Molecular variants in FLNA are associated with a wide spectrum of neurological, dysmorphic, and skeletal phenotypes with X-linked traits of inheritance (recessive or dominant): periventricular heterotopia, multiple malformation syndromes, short bowel syndrome, terminal osseous dysplasia, but also X-linked recessive cardiac valvular dystrophy (CVDPX; OMIM#314400, ORPHA:555877). Until now there have been only a few reports on CVDPX in the literature [1–5].

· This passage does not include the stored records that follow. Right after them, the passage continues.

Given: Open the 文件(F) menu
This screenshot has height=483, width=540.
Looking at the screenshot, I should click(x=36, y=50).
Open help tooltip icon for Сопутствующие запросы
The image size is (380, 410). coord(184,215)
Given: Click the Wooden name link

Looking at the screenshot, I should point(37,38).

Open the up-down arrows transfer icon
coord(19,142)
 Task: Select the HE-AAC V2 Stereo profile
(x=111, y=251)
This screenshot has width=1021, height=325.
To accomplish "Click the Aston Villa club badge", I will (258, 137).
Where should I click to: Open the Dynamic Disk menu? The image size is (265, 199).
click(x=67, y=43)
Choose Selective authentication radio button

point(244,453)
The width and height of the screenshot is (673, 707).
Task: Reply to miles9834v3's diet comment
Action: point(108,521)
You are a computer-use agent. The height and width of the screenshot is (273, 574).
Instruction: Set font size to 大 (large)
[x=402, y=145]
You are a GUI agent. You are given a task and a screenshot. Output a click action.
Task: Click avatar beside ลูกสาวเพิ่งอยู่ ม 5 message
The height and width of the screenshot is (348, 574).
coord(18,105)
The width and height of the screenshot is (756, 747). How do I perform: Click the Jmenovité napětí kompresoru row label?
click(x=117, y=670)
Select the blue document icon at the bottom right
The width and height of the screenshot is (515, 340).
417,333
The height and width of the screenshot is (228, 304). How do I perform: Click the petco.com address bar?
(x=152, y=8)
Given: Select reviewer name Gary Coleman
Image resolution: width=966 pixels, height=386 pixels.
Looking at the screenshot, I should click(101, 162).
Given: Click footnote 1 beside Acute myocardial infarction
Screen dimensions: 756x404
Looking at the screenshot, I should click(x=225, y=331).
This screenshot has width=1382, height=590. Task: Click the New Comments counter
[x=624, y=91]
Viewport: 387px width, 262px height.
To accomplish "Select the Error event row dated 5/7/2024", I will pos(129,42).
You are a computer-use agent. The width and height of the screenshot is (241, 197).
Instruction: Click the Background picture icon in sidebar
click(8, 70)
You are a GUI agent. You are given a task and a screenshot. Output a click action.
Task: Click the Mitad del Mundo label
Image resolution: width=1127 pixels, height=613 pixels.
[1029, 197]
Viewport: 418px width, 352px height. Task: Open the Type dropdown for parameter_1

We report a case of a 14-year-old boy who presented in the outpatient genetic clinic due to multivalvular heart disease, generalized joint laxity, scoliosis, hyperelastic skin, and dysmorphic features: ocular hypertelorism with prominent supraorbital ridges and ptosis, external rotation of the 5th toe.

During a routine follow-up at the age of 4 years, heart systolic murmur and midsystolic click were noticed. Echocardiography showed mitral and tricuspid valve prolapse with moderate regurgitation. The valve leaflets were thickened with myxomatous changes (Figure 1A–F). After 5 years of follow-up, mild aortic valve regurgitation with slight myxomatous changes of the leaflets were noted. Progression of tricuspid regurgitation, enlargement of the right atrium (RA) and right ventricle (RV), and slightly decreased contractility of the left ventricle (LV) with ejection fraction of 53% (Simpson method) appeared after subsequent 4 years. There was no dilatation of any valve anulus. Holter ECG monitoring did not show arrhythmia. Cardiac magnetic resonance (CMR) confirmed myxomatous multivalvular dystrophy, slightly decreased LV ejection fraction (53%), increased indexed RV volume, and RA enlargement. No late gadolinium enhancement was detected.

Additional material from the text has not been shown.